→ **EXERCISE BRIEF**: Can you continue the article on foreign investment in Europe from the end of its last paragraph?

Glass half full: a vote of confidence in Europe by international investors

Andrew Hobbs / Jul 2017

Image: Shutterstock

In the past 10 years, Europe has struggled against significant geopolitical risks and macroeconomic challenges that were steadily stacking up and seeing international investors think twice before investing in the continent. This trend appears to be shifting toward the positive and, with it, investor attitudes.

The EY European Attractiveness Survey 2017 analyses foreign direct investment (FDI) trends into Europe. It found that international investors delivered a strong vote of confidence in Europe in 2016, which signifies a shift toward steady, if unspectacular, growth.

Data in the report shows that FDI into Europe hit a record high in 2016, with 5,845 FDI projects recorded (up by 15% year-on-year). This has led to the creation of 259,673 new jobs (an increase of 19%) in 43 different countries. M&As were also up 68% from 2015. This data supports the efforts of the European Central Bank’s monetary stimulus measures, which saw the EU deliver 1.7% increase in GDP in 2016. This is faster than the US, which grew by 1.6% last year. The European Commission has forecast that EU GDP is expected to climb by 1.6% in 2017.

Given the extreme levels of global and European geopolitical uncertainty, it is encouraging to note that international investors still consider Europe a beacon of stability. The positives for Europe remain unchanged: a market that provides access to 500 million consumers and 30 million companies, offering growth opportunities across a number of sectors and industries.

→ **GIVEN DATA**:

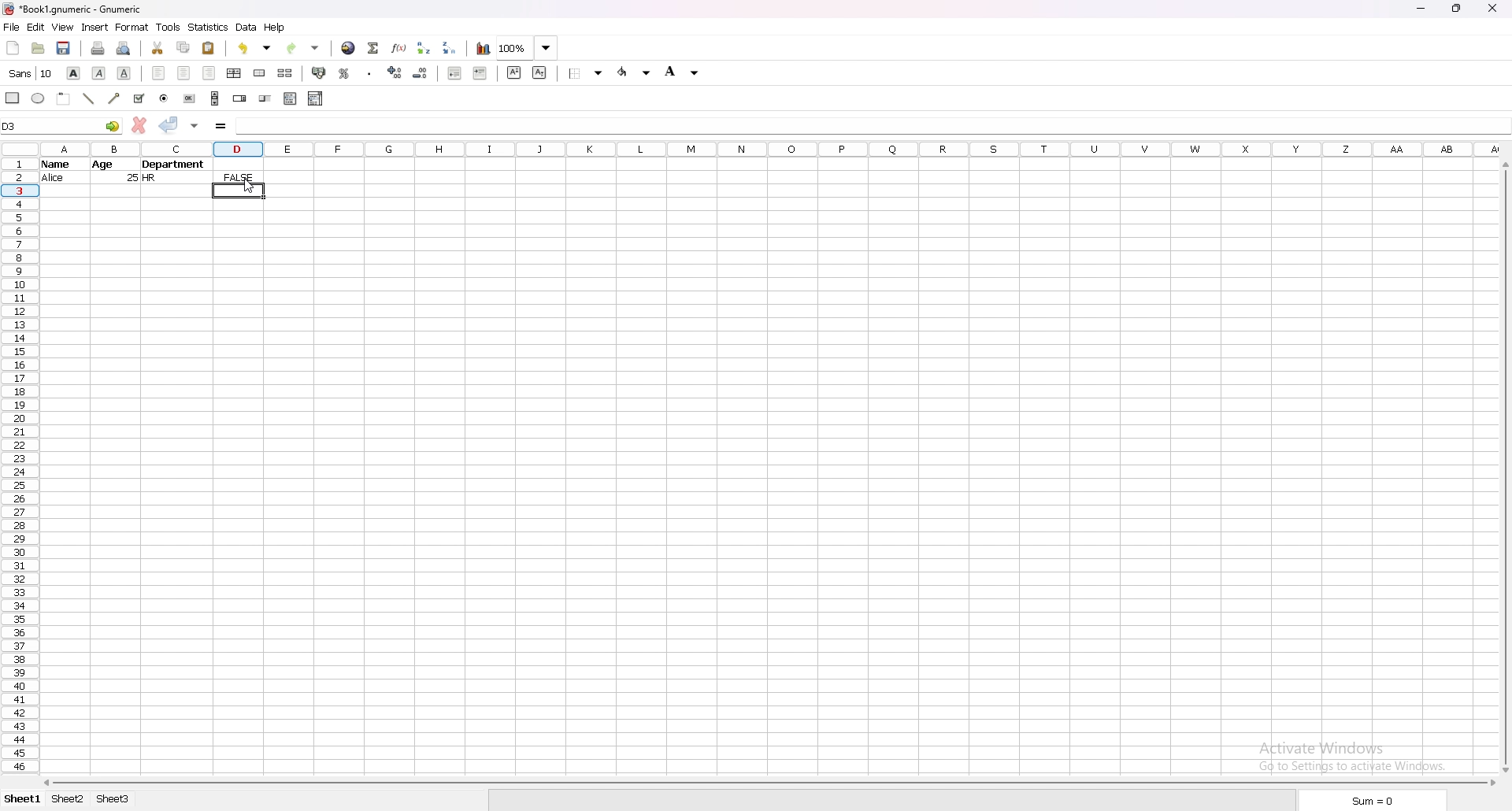 Image resolution: width=1512 pixels, height=811 pixels. What do you see at coordinates (769, 148) in the screenshot?
I see `column` at bounding box center [769, 148].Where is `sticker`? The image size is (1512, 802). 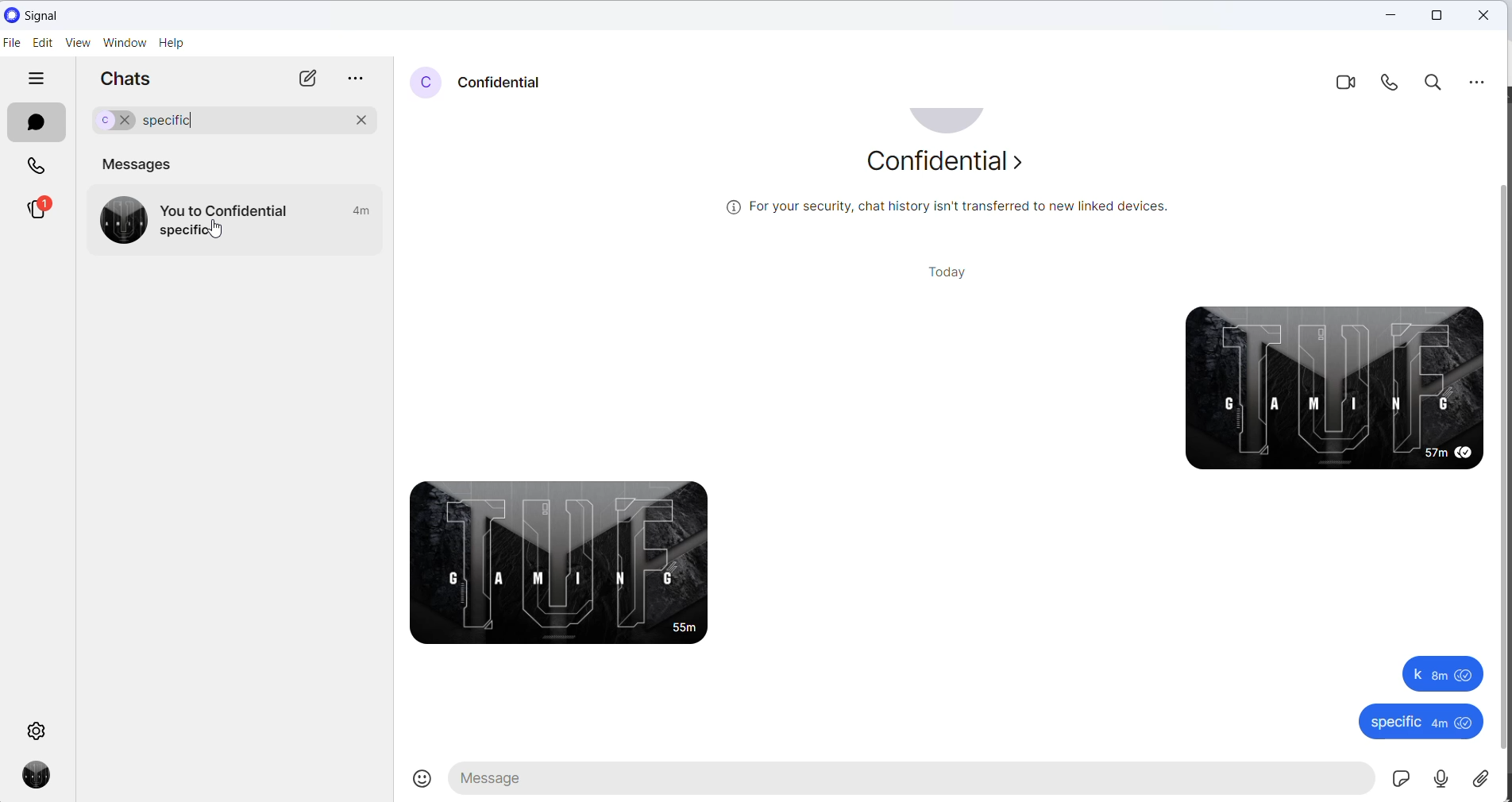
sticker is located at coordinates (1398, 782).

→ **SOLVED EXERCISE**:
What is the stimulus for this growth?

Investment into software and business services account for one-quarter of all European FDI last year. This is a strong indicator that we are witnessing Europe’s traditionally strong manufacturing and business services sectors evolve in a new digital reality. While the unfolding of the fourth industrial revolution is important for Europe’s future, and will usher in an era of new European tech giants, both employers and governments need to consider how staff will be impacted by robotics and automation, and plan for appropriate skills development and educational measures.

The business-friendly evolution of Europe’s policy framework is a critical component of the improvement in FDI growth. Europe’s policymakers should take a bow for their focus on boosting Europe’s attractiveness through initiatives that have targeted investment and growth. Some work still needs to be done on the review of tax regimes and initiatives that promote job creation, such as incentive structures.

Another critical area is the support of start-up companies, particularly in high growth sectors. Governments should be considering how to create appropriate business and legislative frameworks for them to thrive, create jobs and drive innovation. Europe needs forward-looking industrial policies, specifically for the technology sector; governments and businesses should be working toward creating a single digital market to support and drive growth of digital services based in Europe.

It’s no surprise that foreign companies continue to seek out competitive locations, such as in Central and Eastern Europe. In 2016, Poland, Hungary and the Czech Republic secured nearly a quarter of European FDI projects and more than half of the jobs associated with them. This can be attributed to the quality of talent in shared services and research centers, pushing the continent’s digital agenda forward. We can expect to see this become an increasingly important driver for investment into this part of Europe in the future.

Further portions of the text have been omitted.